Em uma consulta de menos de um minuto ao sistema do Prontuário, por exemplo, Gilberto consegue extrair em tempo real o número exato de leitos de acolhimento da rede municipal (169) e o de leitos ocupados (108).

“Sem dados não há informação. E a gente tem que falar isso para as pessoas, porque quem fornece os dados é quem tá lá na ponta. O ‘Prontuário’ em si facilita o processo de inserção de dados, e eles, se bem trabalhados, vão nos dar informações. Essa análise é fundamental para que tanto o gestor local quanto os gestores do sistema possam planejar a rede ou sua unidade”, observa.

Integração de dados

Outra inovação do “Prontuário” é o acesso às atualizações sobre os pacientes de “qualquer lugar com rede”. Gilberto lembra de uma história curiosa, cujo desfecho pode ser atribuído ao novo sistema. Um dos CAPS da rede (Manoel de Barros) acolheu um morador de rua e, ao encontrar seu prontuário pelo nome, profissionais da unidade identificaram que ele já era atendido por outro CAPS (Profeta Gentileza). A equipe entrou em contato com ele imediatamente. “O CAPS (Profeta Gentileza) respondeu o seguinte: ‘esse paciente é nosso, e a família está procurando ele há dois anos’”, conta o gestor.

As informações digitais são especialmente importantes para pacientes que precisam de atendimento emergencial no Instituto Philippe Pinel, hoje o único hospital psiquiátrico de urgência da rede municipal. De lá, os profissionais podem acessar todo o seu histórico de acompanhamento por um ou mais CAPS.

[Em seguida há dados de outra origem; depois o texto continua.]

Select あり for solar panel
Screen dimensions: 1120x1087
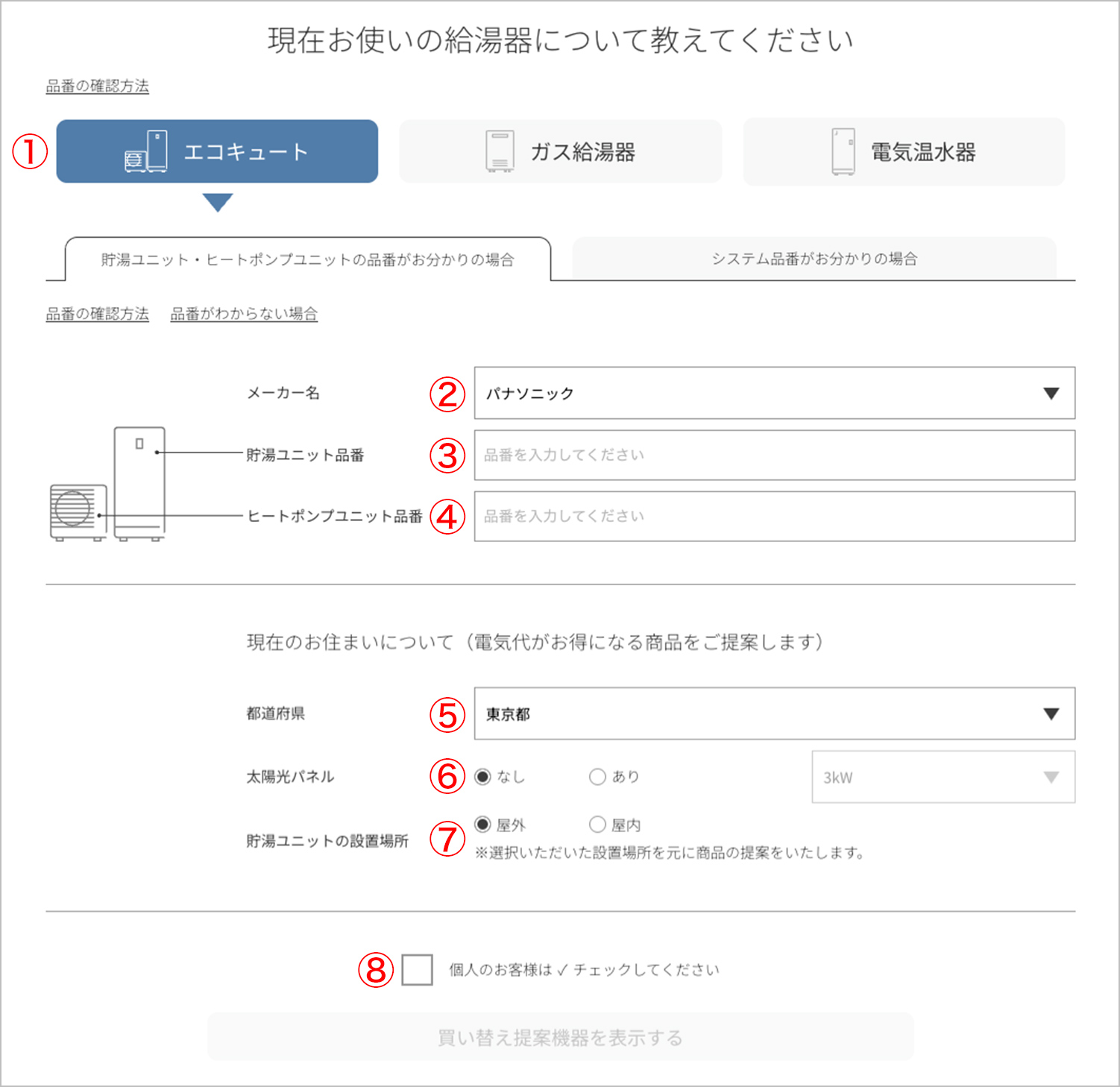coord(597,777)
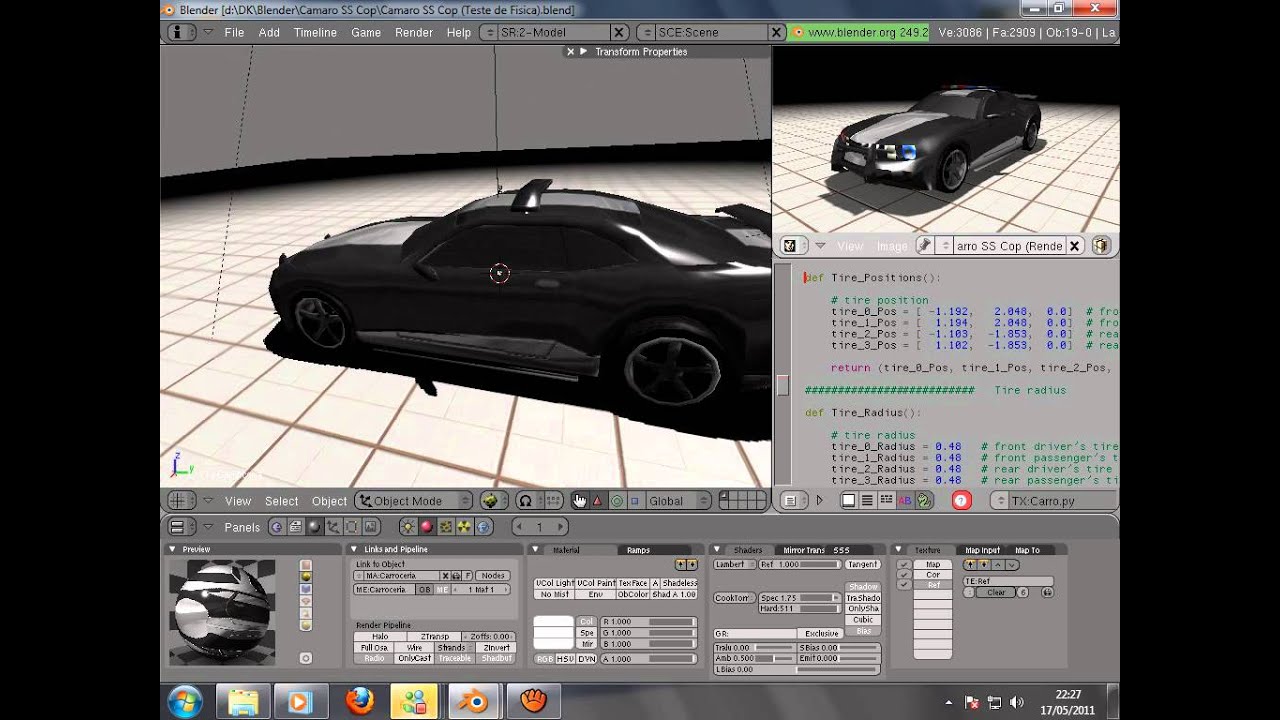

Atualmente, pacientes com transtornos psiquiátricos também devem ser atendidos nas emergências da Secretaria Municipal de Saúde – ou seja, em hospitais que não são dedicados exclusivamente ao tratamento psicossocial.

Gilberto afirma existir ainda muito desconhecimento por parte dos gestores e da sociedade em relação a como funciona o atendimento psiquiátrico no país. Em 2001, a entrada em vigor da Lei 10.216, após 12 anos de tramitação no Congresso, impulsionou o processo de Reforma Psiquiátrica no Brasil, marcada pelo fechamento gradual de manicômios e hospitais psiquiátricos e sua substituição por CAPS – espaços para acolhimento de pacientes com transtornos mentais.

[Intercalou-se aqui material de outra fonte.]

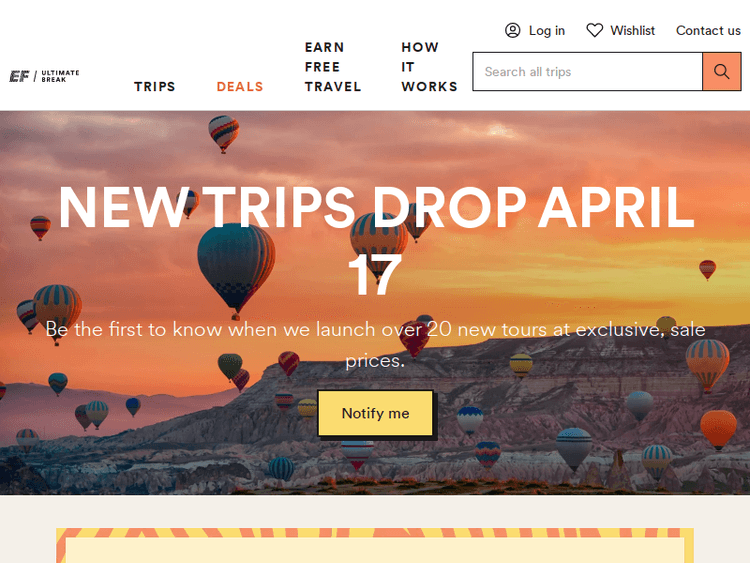750x563 pixels.
Task: Open the How It Works menu
Action: point(430,67)
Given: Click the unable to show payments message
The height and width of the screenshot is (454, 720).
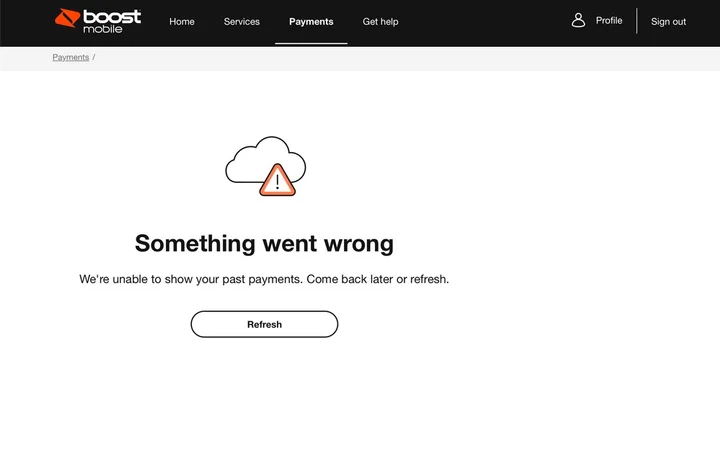Looking at the screenshot, I should click(x=264, y=279).
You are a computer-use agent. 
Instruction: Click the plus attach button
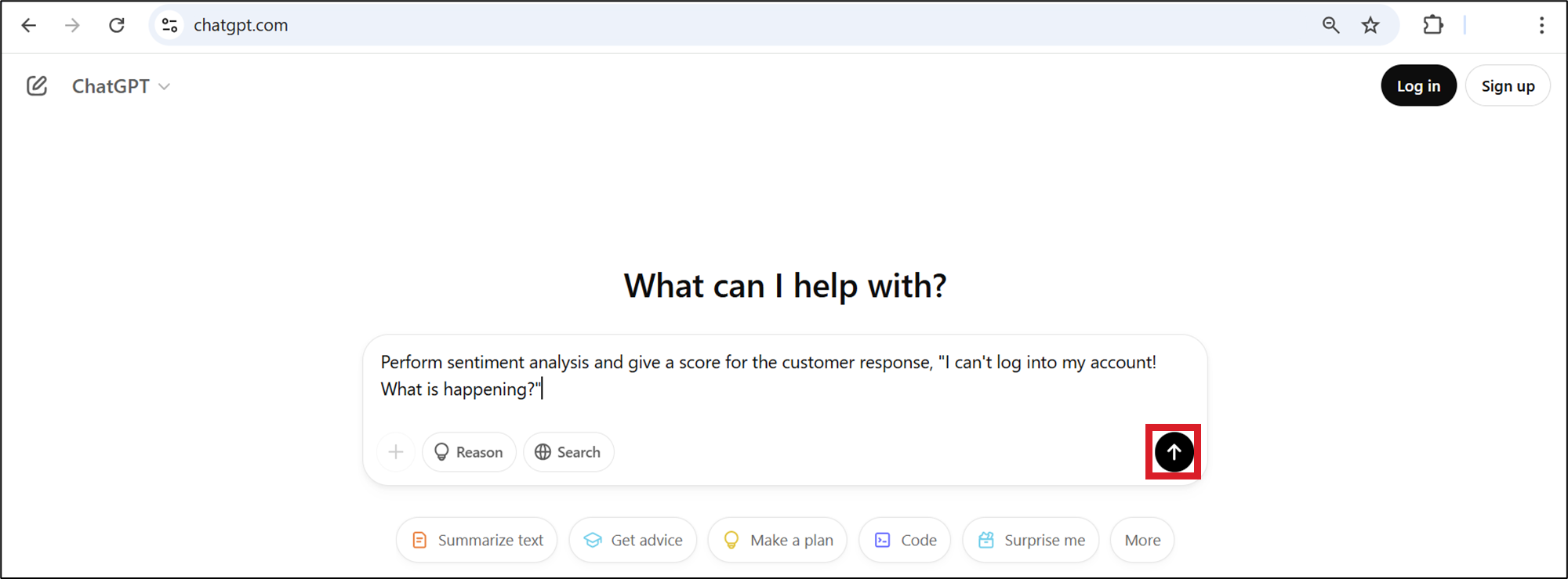tap(396, 452)
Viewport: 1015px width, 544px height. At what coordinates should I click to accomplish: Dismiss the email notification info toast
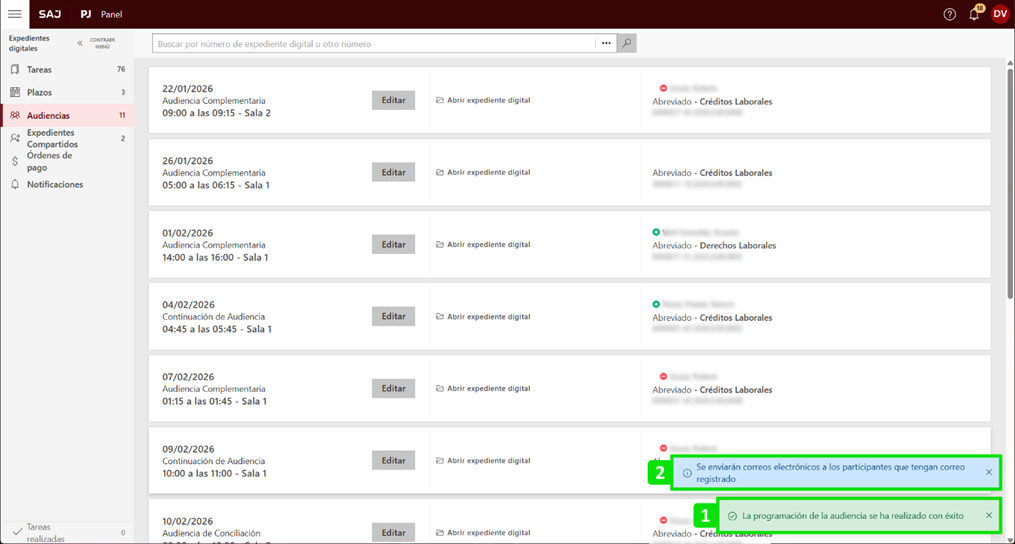[x=989, y=473]
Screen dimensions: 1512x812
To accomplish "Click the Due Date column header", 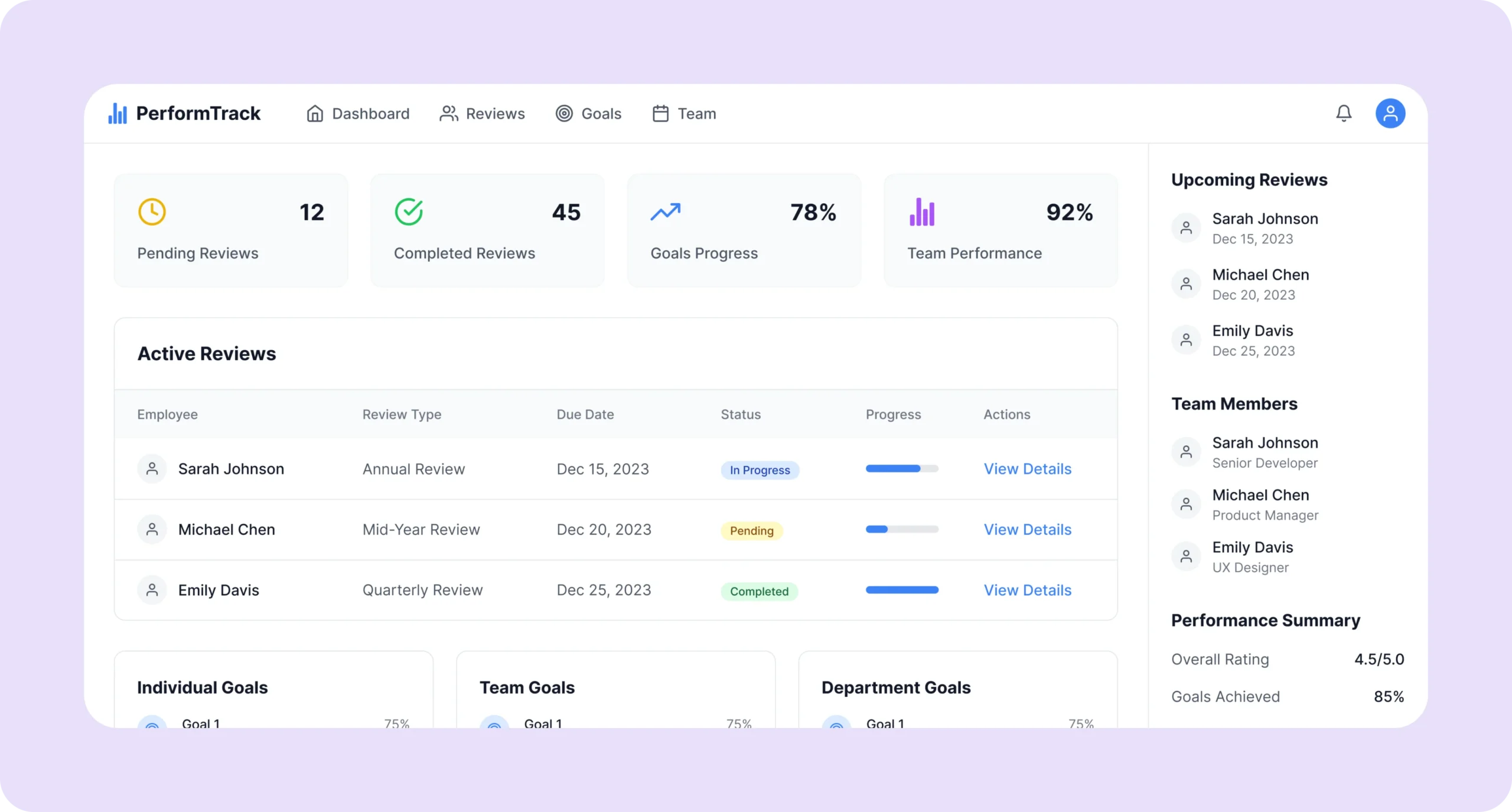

Entre 2018 e 2022, o Governo Federal, no entanto, voltou a defender o modelo centralizado em internações com uma série de medidas, incluindo uma portaria que aumentava repasses para hospitais psiquiátricos.

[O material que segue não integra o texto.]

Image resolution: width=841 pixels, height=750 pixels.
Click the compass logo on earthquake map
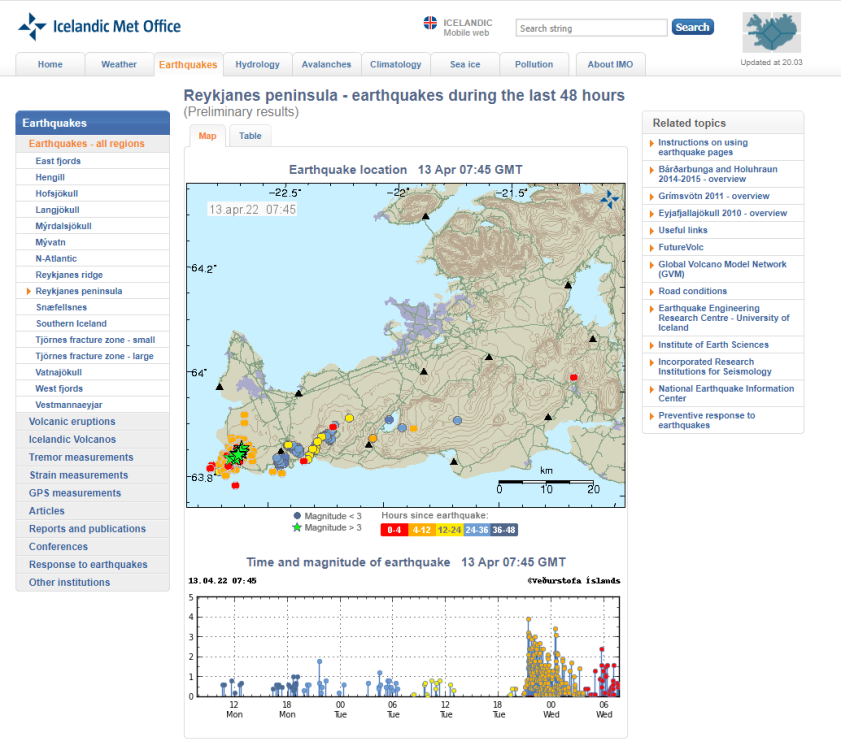point(609,200)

“O atendimento da saúde mental é totalmente diferente do que as pessoas entendem como atendimento de saúde. Os profissionais têm outra dinâmica. Às vezes os gestores não entendem muito, ou ficam naquela defesa de hospital psiquiátrico, discutindo leitos de internação psiquiátrica, e isso ratifica o entendimento de segregação desse tipo de paciente”, defende Gilberto.

Nesse sentido, o “Prontuário” é uma iniciativa que reforça a lógica de atendimento contínuo, de autonomia e inserção social dos pacientes – e ajuda gestores públicos a melhorá-la. “Tenho orgulho por esse desenvolvimento ter sido feito por uma equipe do serviço público e estar trazendo resultados maravilhosos”, avalia Gilberto.